The liquor store owner's rep said the sobriety center should move if they don't like being next door.

Image: 
Female small business owner standing in front of store that sells alcohol.

It’s about 13 steps too close for comfort. 

A Tampa business owner is trying to open a liquor store directly next to an AA meeting center, the Sobrenity Group, in Hillsborough County. Predictably, the pitch has sparked some backlash from the community.

It’s also drawn some interest from the local zoning board, as the proposed location at Winn Dixie Plaza is 450 feet from an elementary school, 100 feet from a church and daycare, and 30 feet from residential homes, according to Fox affiliate WTVT

"We feel it's just too close," Pastor Norm Coffman told Bay News 9. "We want the strip mall to be filled up. We want businesses to be in this community. We just feel this is an inappropriate location."
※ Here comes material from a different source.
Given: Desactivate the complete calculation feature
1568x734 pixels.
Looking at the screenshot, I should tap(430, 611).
The Oak Grove United Methodist Church leader made his case in front of the local zoning board Monday, but a representative for the would-be liquor store pushed back. 
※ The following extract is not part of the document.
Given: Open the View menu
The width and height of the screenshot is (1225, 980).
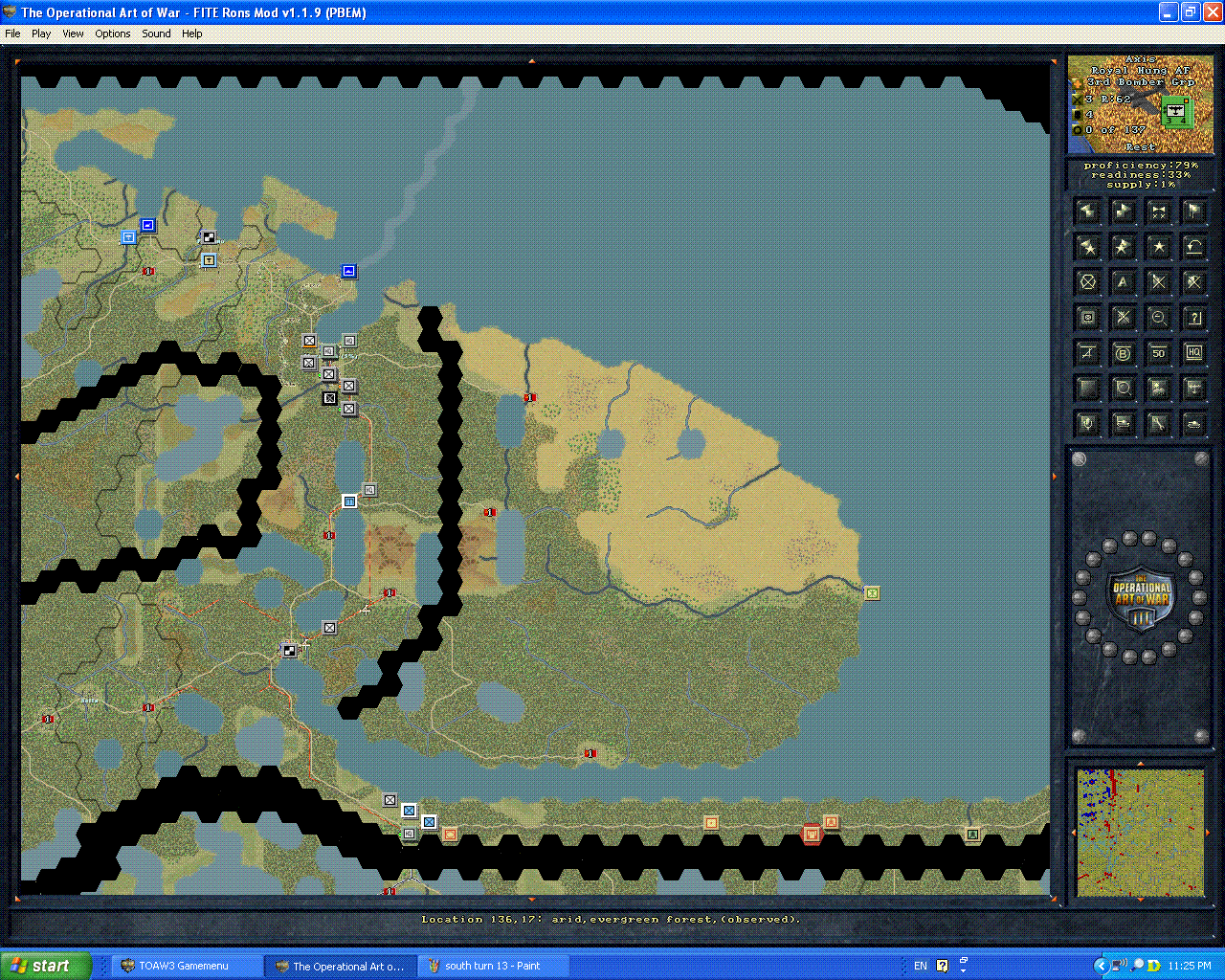Looking at the screenshot, I should click(x=73, y=33).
Dixie Liberty (yes, really) said the sobriety center isn’t considered a “community use” facility, so proximity to the AA meeting place shouldn’t be a factor in zoning officials’ decision on whether to grant the new business a Special Use Permit.

She also argued that the walking distance from the liquor store to the daycare center is farther than it seems, as an eight-foot concrete wall adds 500 feet walking distance. 

"There is liquor everywhere, it doesn't matter that it's next door," said added. "Anybody can move in next door, there could be a restaurant with full liquor. What are they supposed to do, move?"

Instead, Liberty suggested that the sobriety center should move, defending the liquor store owner's bid for the controversial location. "She is sorry that they are there, but this is her business, this is her life," Liberty said. "If they don't like it, I am quite sure they can move."

AA supporters still argued the proposal is bad for recovering drinkers’ sobriety. “Temptation is closer,” Coffman said.

"You can find it being so tempting," said John Lewin. "Someone can say 'Wait a minute, I really need a drink bad' and then you're going to roll right next door. That's not a good thing for those of us in recovery."

Zoning officials will make a decision in the next three weeks.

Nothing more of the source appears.